[PROBLEM DESCRIPTION]
"left" shows up in some lines of the listing below. Report every line that holds this string, copied in full.

[TASK INPUTS]
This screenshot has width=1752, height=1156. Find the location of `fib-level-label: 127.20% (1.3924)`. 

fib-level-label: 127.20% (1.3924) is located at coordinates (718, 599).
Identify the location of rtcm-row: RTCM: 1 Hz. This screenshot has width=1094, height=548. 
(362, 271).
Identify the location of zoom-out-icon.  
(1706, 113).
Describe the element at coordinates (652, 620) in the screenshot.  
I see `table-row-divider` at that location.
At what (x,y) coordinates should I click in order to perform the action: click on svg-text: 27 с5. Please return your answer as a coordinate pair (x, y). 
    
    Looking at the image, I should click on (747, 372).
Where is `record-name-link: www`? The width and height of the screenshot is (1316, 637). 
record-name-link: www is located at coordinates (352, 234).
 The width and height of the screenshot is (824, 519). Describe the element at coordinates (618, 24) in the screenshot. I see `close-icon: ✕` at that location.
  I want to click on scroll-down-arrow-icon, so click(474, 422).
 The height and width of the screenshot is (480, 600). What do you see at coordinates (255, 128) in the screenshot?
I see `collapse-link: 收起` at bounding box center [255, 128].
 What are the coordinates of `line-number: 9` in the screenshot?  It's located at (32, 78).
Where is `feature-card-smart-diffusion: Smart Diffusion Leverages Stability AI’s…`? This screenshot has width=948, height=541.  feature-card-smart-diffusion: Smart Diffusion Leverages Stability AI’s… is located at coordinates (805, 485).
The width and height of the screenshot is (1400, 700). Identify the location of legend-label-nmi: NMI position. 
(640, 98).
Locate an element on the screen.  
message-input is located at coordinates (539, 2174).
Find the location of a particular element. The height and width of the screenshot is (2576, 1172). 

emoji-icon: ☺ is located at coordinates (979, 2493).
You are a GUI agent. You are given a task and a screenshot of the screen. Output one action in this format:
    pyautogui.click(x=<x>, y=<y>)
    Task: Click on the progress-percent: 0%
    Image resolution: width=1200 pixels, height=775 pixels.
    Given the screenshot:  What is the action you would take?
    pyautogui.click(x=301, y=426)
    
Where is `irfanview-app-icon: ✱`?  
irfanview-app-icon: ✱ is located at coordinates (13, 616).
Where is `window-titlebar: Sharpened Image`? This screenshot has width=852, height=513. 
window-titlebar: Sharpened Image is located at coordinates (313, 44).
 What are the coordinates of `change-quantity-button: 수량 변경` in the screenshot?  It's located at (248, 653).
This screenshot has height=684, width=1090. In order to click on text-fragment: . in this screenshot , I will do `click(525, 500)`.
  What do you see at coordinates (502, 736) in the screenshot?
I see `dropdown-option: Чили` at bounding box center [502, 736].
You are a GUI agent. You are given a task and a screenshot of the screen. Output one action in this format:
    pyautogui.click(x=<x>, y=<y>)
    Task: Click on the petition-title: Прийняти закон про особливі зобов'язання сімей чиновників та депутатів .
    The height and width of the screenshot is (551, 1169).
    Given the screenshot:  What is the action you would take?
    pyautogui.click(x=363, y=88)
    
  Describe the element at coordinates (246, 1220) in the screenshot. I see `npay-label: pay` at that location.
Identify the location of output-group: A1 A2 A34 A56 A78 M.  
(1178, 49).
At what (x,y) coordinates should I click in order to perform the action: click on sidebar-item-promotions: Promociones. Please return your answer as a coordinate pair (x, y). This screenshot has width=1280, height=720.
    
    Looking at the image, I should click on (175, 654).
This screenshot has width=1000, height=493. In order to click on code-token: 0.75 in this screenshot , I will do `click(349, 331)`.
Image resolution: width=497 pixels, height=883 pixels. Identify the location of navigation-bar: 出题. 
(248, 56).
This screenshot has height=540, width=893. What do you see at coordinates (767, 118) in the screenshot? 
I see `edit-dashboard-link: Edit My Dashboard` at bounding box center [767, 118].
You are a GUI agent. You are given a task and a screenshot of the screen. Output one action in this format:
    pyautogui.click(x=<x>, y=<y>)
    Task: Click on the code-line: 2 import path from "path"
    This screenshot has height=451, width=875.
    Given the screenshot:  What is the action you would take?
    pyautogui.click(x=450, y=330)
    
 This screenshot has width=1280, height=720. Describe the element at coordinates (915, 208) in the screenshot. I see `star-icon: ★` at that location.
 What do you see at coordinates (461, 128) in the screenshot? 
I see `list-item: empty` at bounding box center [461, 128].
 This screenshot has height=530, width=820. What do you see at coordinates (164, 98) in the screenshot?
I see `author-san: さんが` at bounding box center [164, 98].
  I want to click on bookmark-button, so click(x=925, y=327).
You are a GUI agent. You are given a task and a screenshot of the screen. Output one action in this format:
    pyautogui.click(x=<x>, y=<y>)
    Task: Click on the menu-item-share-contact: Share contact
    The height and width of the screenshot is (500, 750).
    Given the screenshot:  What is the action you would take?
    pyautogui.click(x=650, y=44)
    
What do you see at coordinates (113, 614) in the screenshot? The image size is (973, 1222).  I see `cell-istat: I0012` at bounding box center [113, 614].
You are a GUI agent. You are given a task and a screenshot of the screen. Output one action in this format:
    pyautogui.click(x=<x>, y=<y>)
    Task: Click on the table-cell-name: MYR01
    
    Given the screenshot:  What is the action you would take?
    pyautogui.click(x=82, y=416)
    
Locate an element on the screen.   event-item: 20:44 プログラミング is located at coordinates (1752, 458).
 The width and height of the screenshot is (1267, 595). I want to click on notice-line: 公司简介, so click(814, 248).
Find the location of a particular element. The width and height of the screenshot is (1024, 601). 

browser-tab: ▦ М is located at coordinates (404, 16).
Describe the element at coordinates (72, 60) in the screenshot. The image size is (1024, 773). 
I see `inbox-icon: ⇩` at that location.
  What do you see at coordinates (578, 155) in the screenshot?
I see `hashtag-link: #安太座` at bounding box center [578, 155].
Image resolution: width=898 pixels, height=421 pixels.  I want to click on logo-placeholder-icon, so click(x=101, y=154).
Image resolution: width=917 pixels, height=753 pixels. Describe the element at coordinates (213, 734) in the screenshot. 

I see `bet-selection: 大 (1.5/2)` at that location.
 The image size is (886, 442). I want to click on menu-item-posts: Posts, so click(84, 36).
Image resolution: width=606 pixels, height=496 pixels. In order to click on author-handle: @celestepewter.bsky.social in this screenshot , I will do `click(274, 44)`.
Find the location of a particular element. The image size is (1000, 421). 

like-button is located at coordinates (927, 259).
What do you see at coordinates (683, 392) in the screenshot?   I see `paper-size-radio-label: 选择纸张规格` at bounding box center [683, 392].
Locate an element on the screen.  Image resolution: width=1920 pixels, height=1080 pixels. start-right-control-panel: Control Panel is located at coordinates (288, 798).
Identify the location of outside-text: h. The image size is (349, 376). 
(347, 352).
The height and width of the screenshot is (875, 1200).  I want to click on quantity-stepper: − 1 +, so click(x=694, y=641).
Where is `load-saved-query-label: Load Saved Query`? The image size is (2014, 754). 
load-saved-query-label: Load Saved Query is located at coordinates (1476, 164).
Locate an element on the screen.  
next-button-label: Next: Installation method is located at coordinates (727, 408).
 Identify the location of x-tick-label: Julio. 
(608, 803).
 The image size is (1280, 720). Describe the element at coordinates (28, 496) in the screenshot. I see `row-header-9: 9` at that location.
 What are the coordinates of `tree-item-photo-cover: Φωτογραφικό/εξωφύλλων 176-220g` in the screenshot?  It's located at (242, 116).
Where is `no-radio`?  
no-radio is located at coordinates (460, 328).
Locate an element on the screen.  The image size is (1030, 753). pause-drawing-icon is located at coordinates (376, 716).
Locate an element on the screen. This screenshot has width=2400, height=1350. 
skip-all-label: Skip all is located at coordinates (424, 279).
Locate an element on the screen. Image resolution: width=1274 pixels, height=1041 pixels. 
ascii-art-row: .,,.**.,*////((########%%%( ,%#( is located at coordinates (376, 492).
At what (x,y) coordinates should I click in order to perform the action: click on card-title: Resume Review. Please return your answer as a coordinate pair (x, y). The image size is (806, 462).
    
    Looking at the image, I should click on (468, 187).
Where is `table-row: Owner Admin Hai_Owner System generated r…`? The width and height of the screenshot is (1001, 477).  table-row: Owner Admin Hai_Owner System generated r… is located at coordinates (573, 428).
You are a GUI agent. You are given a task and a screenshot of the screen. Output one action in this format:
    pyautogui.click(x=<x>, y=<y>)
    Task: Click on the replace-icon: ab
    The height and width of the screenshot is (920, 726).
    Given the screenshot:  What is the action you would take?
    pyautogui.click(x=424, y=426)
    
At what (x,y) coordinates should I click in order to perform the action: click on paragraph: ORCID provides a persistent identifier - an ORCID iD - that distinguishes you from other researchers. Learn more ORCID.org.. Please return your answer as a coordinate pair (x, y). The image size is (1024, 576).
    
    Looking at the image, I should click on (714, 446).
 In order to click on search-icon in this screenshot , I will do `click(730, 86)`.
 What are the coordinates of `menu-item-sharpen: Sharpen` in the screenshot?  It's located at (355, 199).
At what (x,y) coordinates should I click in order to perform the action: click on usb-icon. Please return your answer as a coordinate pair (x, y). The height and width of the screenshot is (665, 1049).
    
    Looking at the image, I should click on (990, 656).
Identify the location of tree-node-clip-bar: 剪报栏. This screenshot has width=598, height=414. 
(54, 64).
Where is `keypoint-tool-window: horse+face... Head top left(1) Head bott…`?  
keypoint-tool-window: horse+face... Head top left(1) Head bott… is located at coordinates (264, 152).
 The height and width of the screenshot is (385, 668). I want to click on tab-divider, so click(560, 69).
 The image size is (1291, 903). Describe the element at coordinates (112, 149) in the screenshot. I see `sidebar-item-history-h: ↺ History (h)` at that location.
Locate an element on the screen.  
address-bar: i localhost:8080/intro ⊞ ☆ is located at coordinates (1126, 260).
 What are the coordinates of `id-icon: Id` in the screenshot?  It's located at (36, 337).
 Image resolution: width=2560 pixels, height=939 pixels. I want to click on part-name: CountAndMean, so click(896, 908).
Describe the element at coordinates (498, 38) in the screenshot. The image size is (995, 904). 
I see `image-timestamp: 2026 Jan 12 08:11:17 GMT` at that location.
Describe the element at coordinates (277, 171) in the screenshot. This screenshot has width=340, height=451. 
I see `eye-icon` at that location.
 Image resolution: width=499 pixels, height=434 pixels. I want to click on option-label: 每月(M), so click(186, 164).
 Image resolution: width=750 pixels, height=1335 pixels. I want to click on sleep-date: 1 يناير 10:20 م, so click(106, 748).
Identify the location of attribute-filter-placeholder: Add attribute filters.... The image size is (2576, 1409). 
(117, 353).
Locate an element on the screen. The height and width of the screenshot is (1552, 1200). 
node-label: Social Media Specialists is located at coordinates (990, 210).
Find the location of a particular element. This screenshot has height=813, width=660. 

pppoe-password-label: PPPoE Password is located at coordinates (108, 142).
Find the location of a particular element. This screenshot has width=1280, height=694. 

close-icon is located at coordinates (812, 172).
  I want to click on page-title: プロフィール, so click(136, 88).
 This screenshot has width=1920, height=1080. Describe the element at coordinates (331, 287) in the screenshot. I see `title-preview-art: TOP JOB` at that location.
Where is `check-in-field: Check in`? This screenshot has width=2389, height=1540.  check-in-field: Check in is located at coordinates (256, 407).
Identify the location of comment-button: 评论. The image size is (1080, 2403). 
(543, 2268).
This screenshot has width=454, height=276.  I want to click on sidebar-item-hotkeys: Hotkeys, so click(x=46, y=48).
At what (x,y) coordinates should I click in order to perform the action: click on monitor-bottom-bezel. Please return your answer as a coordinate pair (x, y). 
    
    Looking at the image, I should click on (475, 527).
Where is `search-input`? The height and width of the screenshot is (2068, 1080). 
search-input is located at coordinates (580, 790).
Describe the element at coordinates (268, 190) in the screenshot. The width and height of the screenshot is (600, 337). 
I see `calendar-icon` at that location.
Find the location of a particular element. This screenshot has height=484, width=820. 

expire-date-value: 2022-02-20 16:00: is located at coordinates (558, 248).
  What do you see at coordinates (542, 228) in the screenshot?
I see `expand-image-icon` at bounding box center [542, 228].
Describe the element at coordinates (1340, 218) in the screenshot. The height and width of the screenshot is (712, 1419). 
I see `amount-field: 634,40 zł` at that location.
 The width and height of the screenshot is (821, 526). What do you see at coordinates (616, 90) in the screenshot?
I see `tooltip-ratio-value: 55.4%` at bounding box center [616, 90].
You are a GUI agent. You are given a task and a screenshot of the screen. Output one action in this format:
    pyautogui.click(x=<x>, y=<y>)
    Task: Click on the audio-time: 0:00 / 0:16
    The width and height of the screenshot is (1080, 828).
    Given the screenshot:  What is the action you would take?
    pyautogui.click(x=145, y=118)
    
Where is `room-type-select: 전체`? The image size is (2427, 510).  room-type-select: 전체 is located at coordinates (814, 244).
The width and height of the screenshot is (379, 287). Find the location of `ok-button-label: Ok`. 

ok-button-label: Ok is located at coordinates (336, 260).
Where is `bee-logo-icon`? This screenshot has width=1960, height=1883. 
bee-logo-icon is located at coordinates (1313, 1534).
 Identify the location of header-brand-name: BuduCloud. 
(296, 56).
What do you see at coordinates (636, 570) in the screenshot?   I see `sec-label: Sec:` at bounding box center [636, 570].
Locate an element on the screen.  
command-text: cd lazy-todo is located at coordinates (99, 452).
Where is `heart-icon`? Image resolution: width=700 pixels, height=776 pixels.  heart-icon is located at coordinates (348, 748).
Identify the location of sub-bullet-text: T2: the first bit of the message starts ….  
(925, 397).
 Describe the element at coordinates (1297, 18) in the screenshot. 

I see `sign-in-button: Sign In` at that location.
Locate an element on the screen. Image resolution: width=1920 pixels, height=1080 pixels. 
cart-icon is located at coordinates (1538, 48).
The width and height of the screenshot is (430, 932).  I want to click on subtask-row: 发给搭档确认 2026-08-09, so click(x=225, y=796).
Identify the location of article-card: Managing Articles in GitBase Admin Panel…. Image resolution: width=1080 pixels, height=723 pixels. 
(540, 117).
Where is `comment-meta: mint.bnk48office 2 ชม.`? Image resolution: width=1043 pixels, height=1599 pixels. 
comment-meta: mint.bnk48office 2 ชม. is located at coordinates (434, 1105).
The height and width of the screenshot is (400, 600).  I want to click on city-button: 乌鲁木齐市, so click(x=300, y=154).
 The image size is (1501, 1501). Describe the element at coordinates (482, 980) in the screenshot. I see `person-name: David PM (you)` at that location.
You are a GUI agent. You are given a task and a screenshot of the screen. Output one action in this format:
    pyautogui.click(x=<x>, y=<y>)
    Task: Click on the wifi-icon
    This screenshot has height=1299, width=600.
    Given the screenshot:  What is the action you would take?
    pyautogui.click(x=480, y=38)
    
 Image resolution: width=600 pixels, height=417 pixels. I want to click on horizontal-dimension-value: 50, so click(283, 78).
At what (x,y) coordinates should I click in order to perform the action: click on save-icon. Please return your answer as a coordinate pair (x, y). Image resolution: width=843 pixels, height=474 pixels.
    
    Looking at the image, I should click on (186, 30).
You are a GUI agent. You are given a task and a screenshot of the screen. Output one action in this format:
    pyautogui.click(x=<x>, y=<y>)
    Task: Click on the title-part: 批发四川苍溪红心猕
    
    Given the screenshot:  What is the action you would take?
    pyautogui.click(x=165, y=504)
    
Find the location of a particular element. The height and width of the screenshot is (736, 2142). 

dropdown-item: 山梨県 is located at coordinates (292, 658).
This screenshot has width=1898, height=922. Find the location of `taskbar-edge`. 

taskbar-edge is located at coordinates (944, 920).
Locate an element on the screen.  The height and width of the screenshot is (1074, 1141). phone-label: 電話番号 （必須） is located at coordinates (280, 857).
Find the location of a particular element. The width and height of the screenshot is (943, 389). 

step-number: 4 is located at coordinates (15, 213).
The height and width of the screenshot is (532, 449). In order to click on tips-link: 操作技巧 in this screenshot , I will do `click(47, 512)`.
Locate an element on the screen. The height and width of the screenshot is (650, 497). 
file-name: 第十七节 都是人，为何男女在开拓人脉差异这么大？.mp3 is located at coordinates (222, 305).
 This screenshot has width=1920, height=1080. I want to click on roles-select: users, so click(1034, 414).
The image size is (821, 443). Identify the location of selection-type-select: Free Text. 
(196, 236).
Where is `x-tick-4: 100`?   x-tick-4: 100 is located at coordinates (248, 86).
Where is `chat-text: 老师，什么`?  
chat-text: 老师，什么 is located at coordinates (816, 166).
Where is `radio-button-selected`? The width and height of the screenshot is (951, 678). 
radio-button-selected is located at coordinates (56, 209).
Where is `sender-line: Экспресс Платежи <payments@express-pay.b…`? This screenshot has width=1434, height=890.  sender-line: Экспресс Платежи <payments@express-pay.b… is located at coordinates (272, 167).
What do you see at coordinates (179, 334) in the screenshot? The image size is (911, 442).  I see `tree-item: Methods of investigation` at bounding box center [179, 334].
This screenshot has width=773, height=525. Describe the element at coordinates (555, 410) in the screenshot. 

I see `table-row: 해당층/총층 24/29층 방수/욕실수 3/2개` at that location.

[COMPLETED TASK]
Where is `keypoint-tool-window: horse+face... Head top left(1) Head bott…`?  
keypoint-tool-window: horse+face... Head top left(1) Head bott… is located at coordinates (264, 152).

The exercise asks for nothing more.